Diharamkan atas kamu (menikahi) ibu-ibumu, anak-anak perempuanmu, saudara-saudara perempuanmu, saudara-saudara perempuan ayahmu, saudara-saudara perempuan ibumu, anak-anak perempuan dari saudara laki-lakimu, anak-anak perempuan dari saudara perempuanmu, ibu yang menyusuimu, saudara-saudara perempuanmu sesusuan, ibu istri-istrimu (mertua), anak-anak perempuan dari istrimu (anak tiri) yang dalam pemeliharaanmu151) dari istri yang telah kamu campuri, tetapi jika kamu belum bercampur dengan istrimu itu (dan sudah kamu ceraikan), tidak berdosa bagimu (menikahinya), (dan diharamkan bagimu) istri-istri anak kandungmu (menantu), dan (diharamkan pula) mengumpulkan (dalam pernikahan) dua perempuan yang bersaudara, kecuali (kejadian pada masa) yang telah lampau. Sesungguhnya Allah adalah Maha Pengampun lagi Maha Penyayang.(QS: An Nisa ayat 23).

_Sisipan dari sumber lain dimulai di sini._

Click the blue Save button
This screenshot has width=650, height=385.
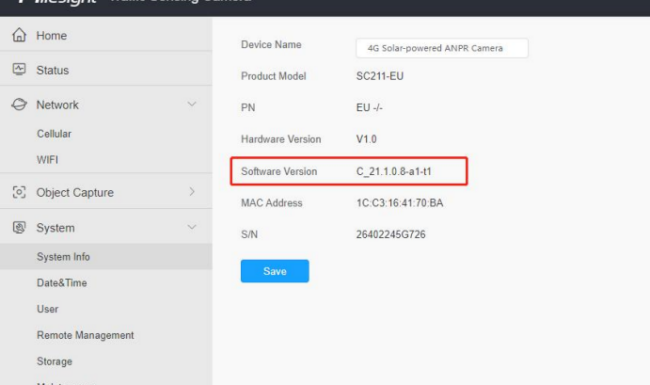click(275, 271)
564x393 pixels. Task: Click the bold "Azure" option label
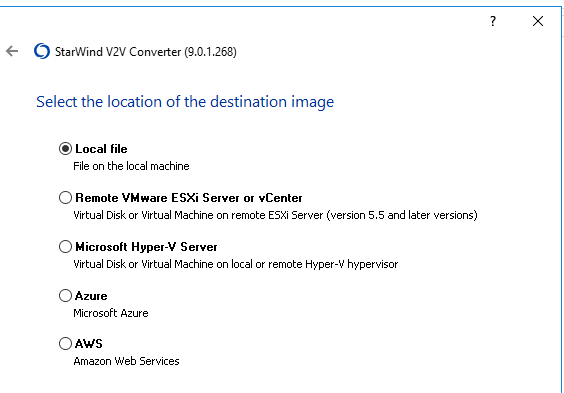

Ini mencakup ibu mertua dan nenek mertua. Setelah pernikahan terjadi, seorang laki-laki menjadi mahram bagi ibu mertuanya, baik melalui hubungan nasab atau persusuan.
Namun, syaratnya adalah pernikahan harus sah, memenuhi persyaratan dan rukun.
Ini termasuk anak tiri melalui hubungan nasab atau persusuan. Juga termasuk dalam kategori ini adalah anak perempuan dari anak tiri, yang biasanya disebut cucu tiri.
Cucu tiri ini menjadi mahram karena lahir dari anak tiri yang sudah menjadi mahram. Namun, anak tiri menjadi mahram setelah memiliki hubungan dengan ibunya. Cucu tiri yang lahir sebelum pernikahan tidak dianggap sebagai mahram.
Ibu tiri menjadi mahram, baik sang ayah sudah melakukan hubungan badan dengannya atau belum. Dengan demikian, seorang anak perempuan menjadi mahram bagi ayah tirinya setelah terjadi hubungan badan antara ibu dan ayah tirinya.